The whole Addiction Ideology also affects the arbitrary drug schedule classifications of rather innocuous, and potentially beneficial, "drugs" like marijuana.
The Commercial imperative of Big Pharma is also a major contributor to the current addiction ideology, as they make a fortune getting people legally hooked on THEIR drugs. So AA and Puritanism isn't the only "bad guy" in this propaganda picture.
But Puritanism seems to be the primary motivator behind Addiction Ideology, and I think a great case can be made that this is due to the internalization of Protestant ideas in society at large, to the point where they don't even seem religious at all.
So whether Recovery Groups posit a Sin/Disease Model as does AA, or a Behavioural Disorder Model of Addiction as does RR, they still subscribe to the notion that all habitual use of "drugs" is always wrong, and that negative outcomes are always the fault of the user rather than occasionally the negative attitudes, and laws of society.
...I think a lot of people with major substance abuse issues can't always "choose not to use" (not through any fault of their own).
Though clearly, many other people can still make choices (but to the extent to which they can make a choice it's not clear to me that such people actually need to stop "using" their drug of choice). It's the people that aren't able to effect change in their lives and are engaging in life-threatening behaviours that need the most help.

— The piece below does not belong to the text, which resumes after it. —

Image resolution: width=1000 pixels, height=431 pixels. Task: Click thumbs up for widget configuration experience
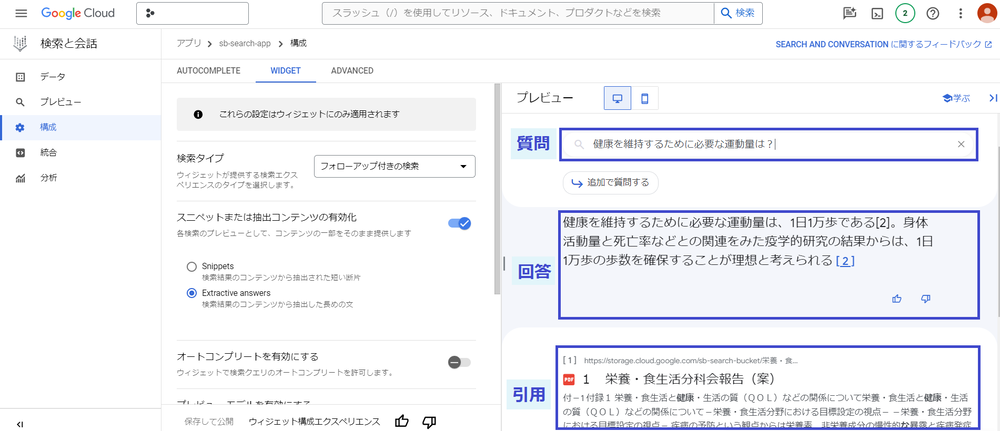tap(402, 421)
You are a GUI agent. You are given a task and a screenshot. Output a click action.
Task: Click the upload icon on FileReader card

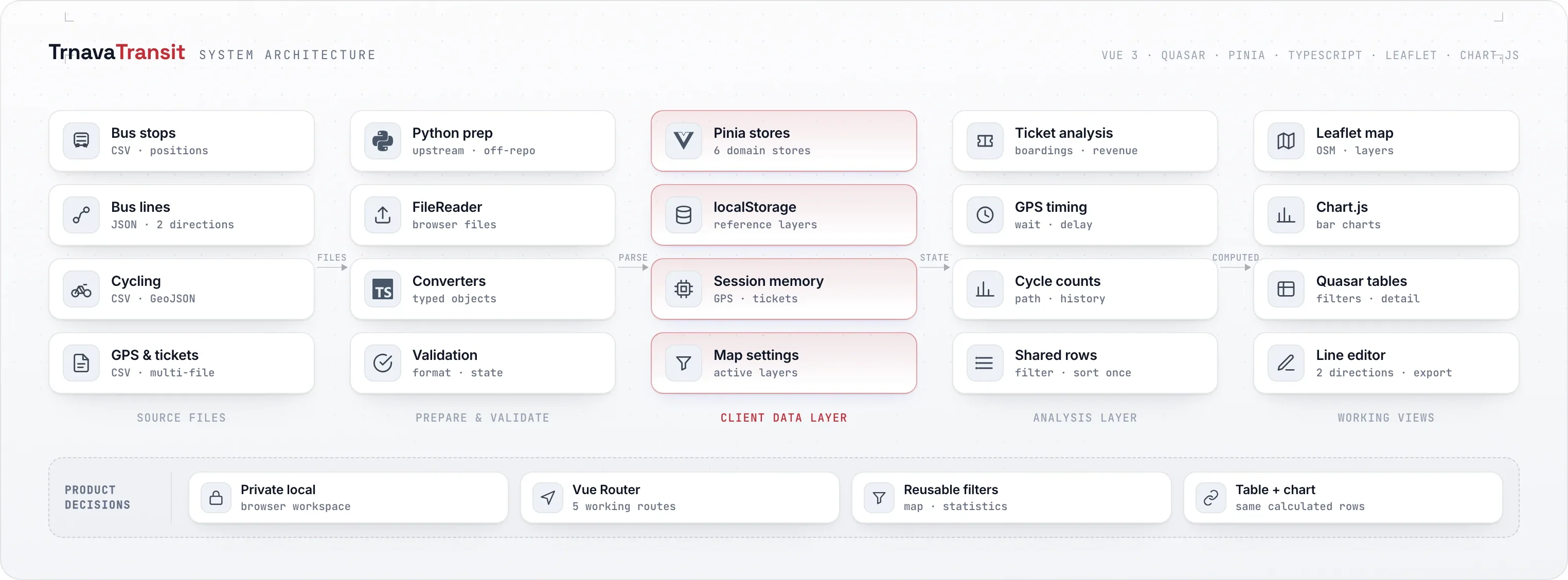[x=382, y=215]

And I think this is why almost NO form of therapy currently available is particularly effective (though studies of breaking addiction patterns with psychotropics hold some promise, but these are unfortunately frowned upon in the current political climate). And this is why any program with a "one size fits all" approach is doomed to abysmal recovery rates.
I think that we will eventually find that most effective is treating the underlying problems that cause people to fall into heavy abuse patterns (Schizophrenia, Depression, Anxiety, OCD, Chronic and Severe Pain, Genetic predisposition to addictive behaviour patterns, coping with personal Financial Problems, coping with abuse, coping with living in an oppressed population group, coping with living in a highly demanding society that forces most people to work for less and less and being put out of work and out of house by Fat Cats who control and destroy economies, coping with living in a War Zone...etc, etc.). In some of these cases, helping people to USE drugs more effectively, might actually be better than helping them to stop using.
PS: It's about time society got of its moral high horse regarding the habitual use of drugs
So, in a nutshell, I think all models of "addiction" (except the sin model) have some validity in some cases. But I think the whole concept of "addiction" needs to be completely reworked to begin with, and for that we need a less Puritan political climate.